Mrs. Mary MacGregore
Reelect of
Rev. David McGregore
Died Sept 28, 1793
Aet 70

==David McGregor's notable family and descendants==
David McGregor's daughter Margaret married Captain James Rogers, brother of the famous Major Robert Rogers of Rogers' Rangers. Rev. McGregor's daughter Mary married Robert Means of Amherst, NH, and through their daughter Elizabeth, who married Jesse Appleton, they were the grandparents of First Lady Jane Means Appleton, wife to President Franklin Pierce.

One son of David McGregor's, Robert McGregor Esquire (1749–1816) built the first bridge over the Merrimack River in August and September 1792. This bridge was known as McGregor's Bridge and crossed the river from near his home in Goffstown on the west side to what is today Bridge Street in Manchester, New Hampshire. Today, McGregor Street parallels the river on the west side along the old Amoskeag Mill building. Another son of David McGregor's, James McGregor (1748–1818) was a New Hampshire state senator representing Rockingham County for two years (1793–1794).

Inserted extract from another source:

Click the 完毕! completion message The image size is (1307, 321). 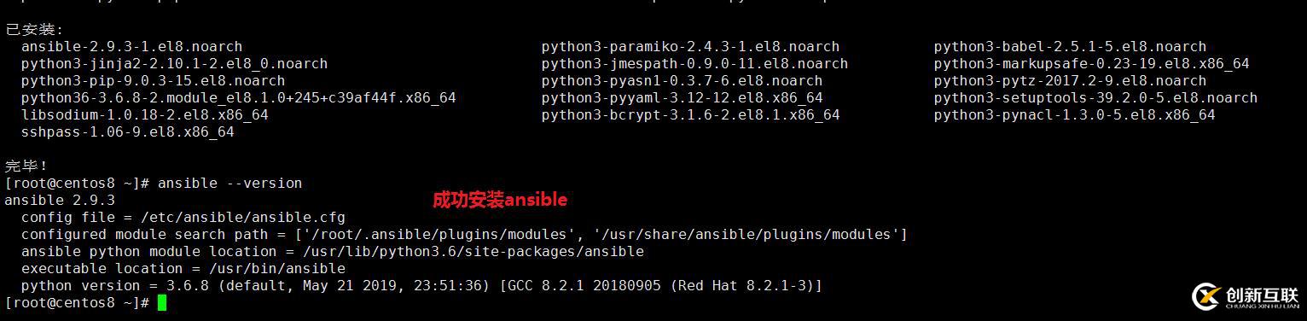tap(26, 166)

David's father, James McGregor, is thought to be a first cousin of the famous Robert Roy MacGregor. David's grandfather was Colonel David McGregor who was born in Balquhidder, Perthshire, Scotland, the same location of Rob Roy MacGregor's burial. James insisted he was Scottish and not Irish. US Senator John Kerry is also a descendant of David McGregor.